Semen Padang dan Kemensos Bangun Rumah Layak Huni dengan SEPABLOCK

semen-padang-dan-kemensos-bangun-rumah-layak-huni-dengan-sepablock
Semen Padang dan Kemensos Bangun Rumah Layak Huni dengan SEPABLOCK

Padang – Sinergi antara pemerintah dan sektor industri membuahkan hasil nyata dengan dibangunnya 11 unit Rumah Sejahtera Terpadu (RST) bagi keluarga kurang mampu di Kota Padang. Kementerian Sosial (Kemensos) menggandeng PT Semen Padang dalam program ini, menggunakan teknologi Semen Padang Bata Interlock (SEPABLOCK) untuk mempercepat pembangunan rumah layak huni.

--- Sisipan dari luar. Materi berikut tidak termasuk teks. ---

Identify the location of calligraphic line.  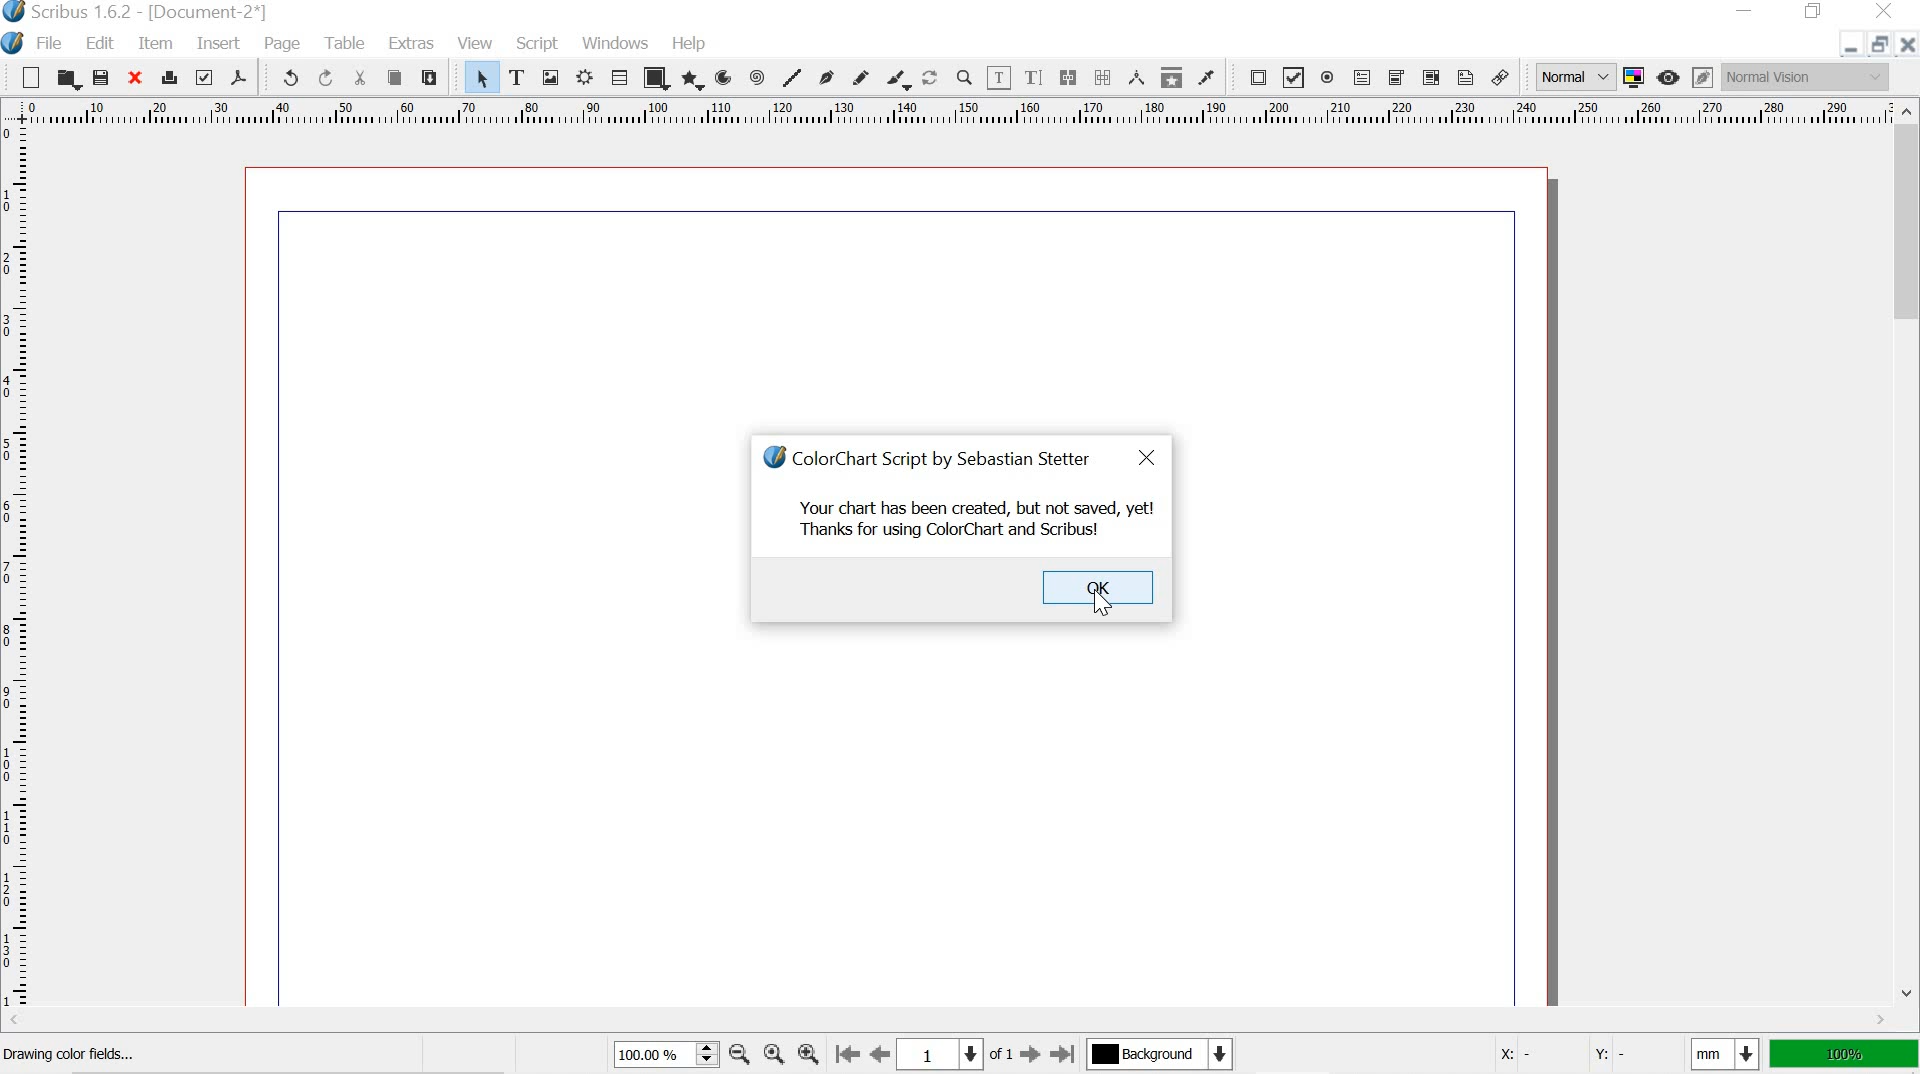
(900, 80).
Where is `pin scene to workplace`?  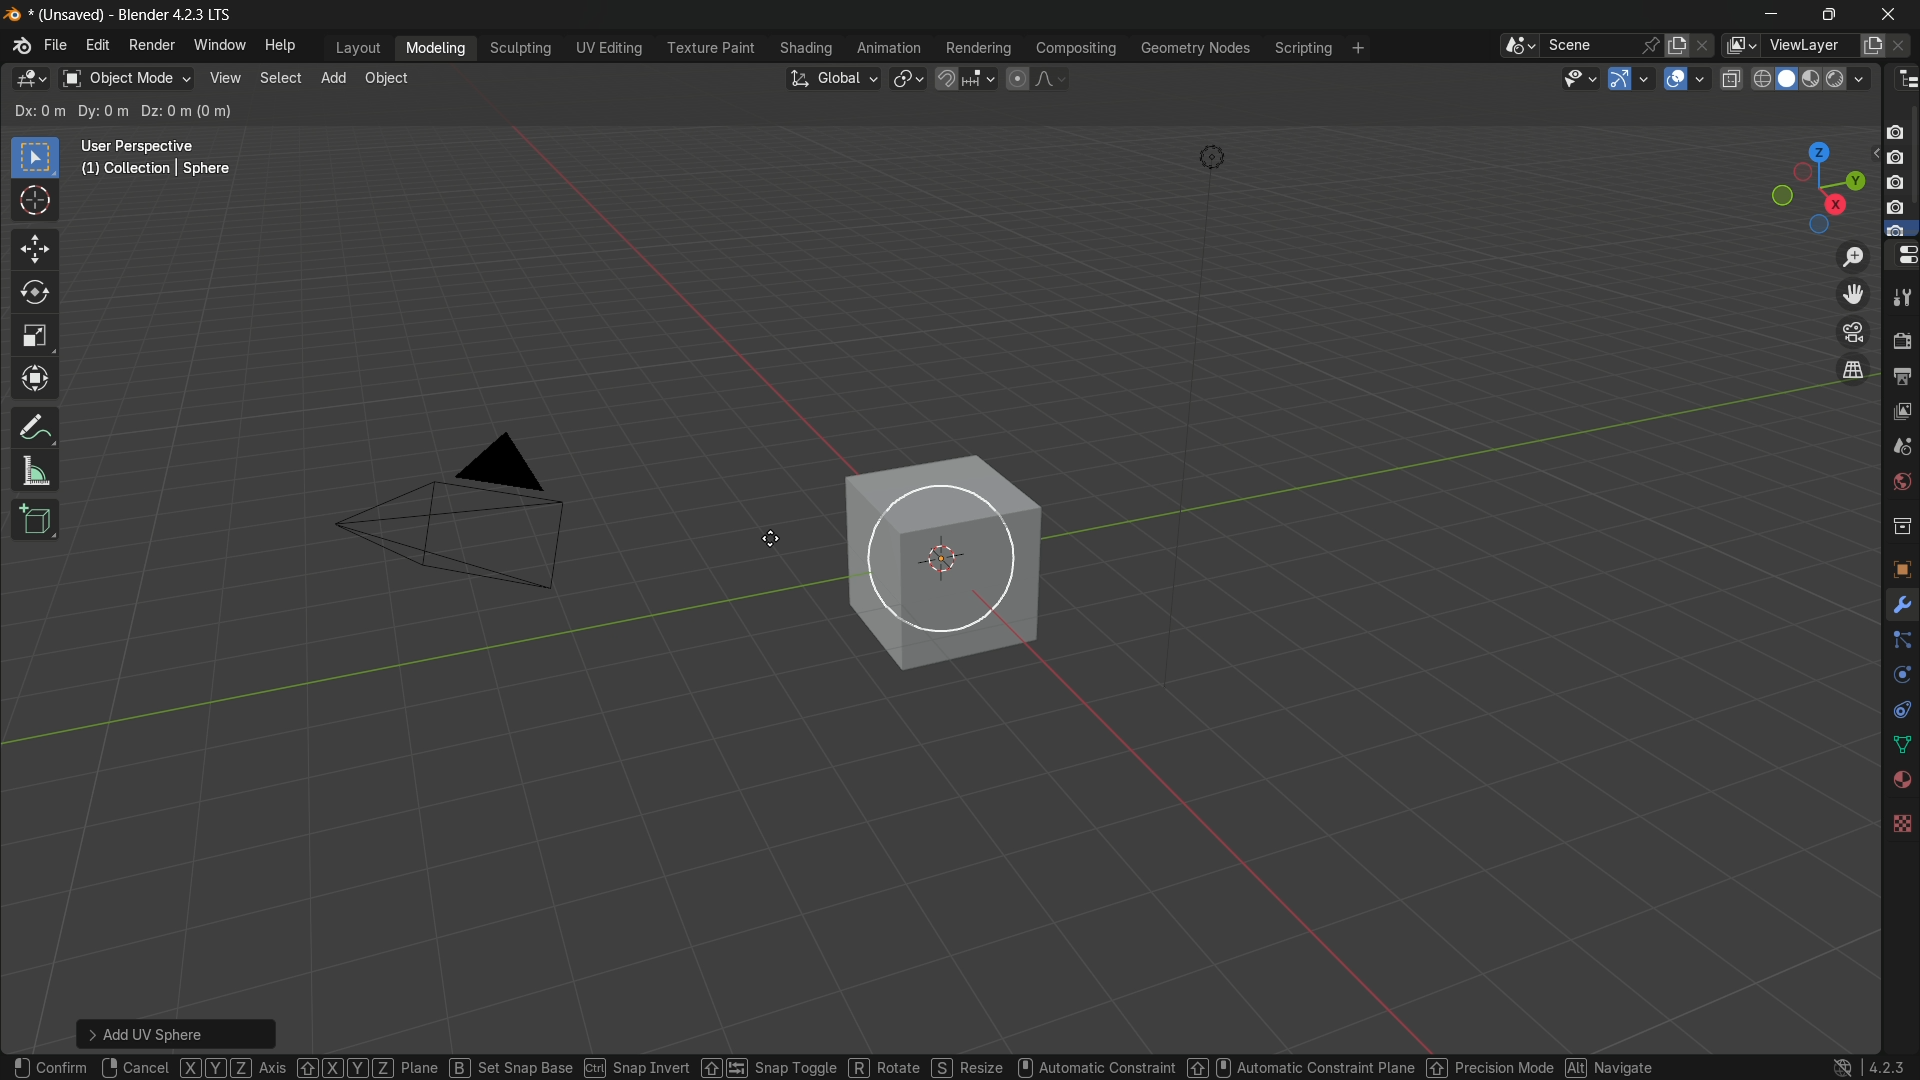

Sekretaris Jenderal Kemensos, Robben Rico, menyampaikan apresiasinya terhadap kontribusi PT Semen Padang dalam menyediakan hunian yang layak bagi masyarakat yang membutuhkan. “Saya benar-benar mengapresiasi kontribusi PT Semen Padang. Rumah ini luar biasa keren,” kata Rico saat meninjau langsung pembangunan RST di Kelurahan Limau Manis, Sabtu (15/11/2025).

Bacaan Lainnya

Investasi sebesar Rp728,7 juta digelontorkan oleh PT Semen Padang untuk membangun RST yang tersebar di Kecamatan Lubuk Kilangan, Pauh, dan Lubuk Begalung. Teknologi SEPABLOCK memungkinkan pembangunan rumah selesai dalam waktu sekitar 25 hari kerja per unit.

Sekretaris Perusahaan PT Semen Padang, Win Bernadino, menjelaskan bahwa program RST merupakan wujud komitmen Tanggung Jawab Sosial dan Lingkungan (TJSL) perusahaan. “Kami ingin program ini mengangkat martabat masyarakat penerima manfaat. Semoga rumah yang dibangun menghadirkan kenyamanan yang sudah lama mereka dambakan,” ujar Win.

Win menambahkan, program ini juga merupakan implementasi hak dasar masyarakat, sebagaimana diatur dalam Permensos Nomor 20 Tahun 2017 dan UU No. 39 Tahun 1999 tentang Hak Asasi Manusia.

Rico menjelaskan, RST bantuan PT Semen Padang menjadi solusi bagi keluarga Desil 1 dan Desil 2 yang membutuhkan tempat tinggal yang lebih baik. Kolaborasi ini menjadi contoh sinergi antara pemerintah dan industri dalam mempercepat pemenuhan hak dasar masyarakat.

Penerima manfaat program ini dipilih melalui proses seleksi ketat, mulai dari Social Mapping, usulan Forum Nagari, hingga pembahasan dalam Rencana Kerja Pemberdayaan Masyarakat (RKPM) 2025. Langkah ini memastikan bantuan tepat sasaran kepada keluarga miskin ekstrem dan rumah tangga yang benar-benar membutuhkan.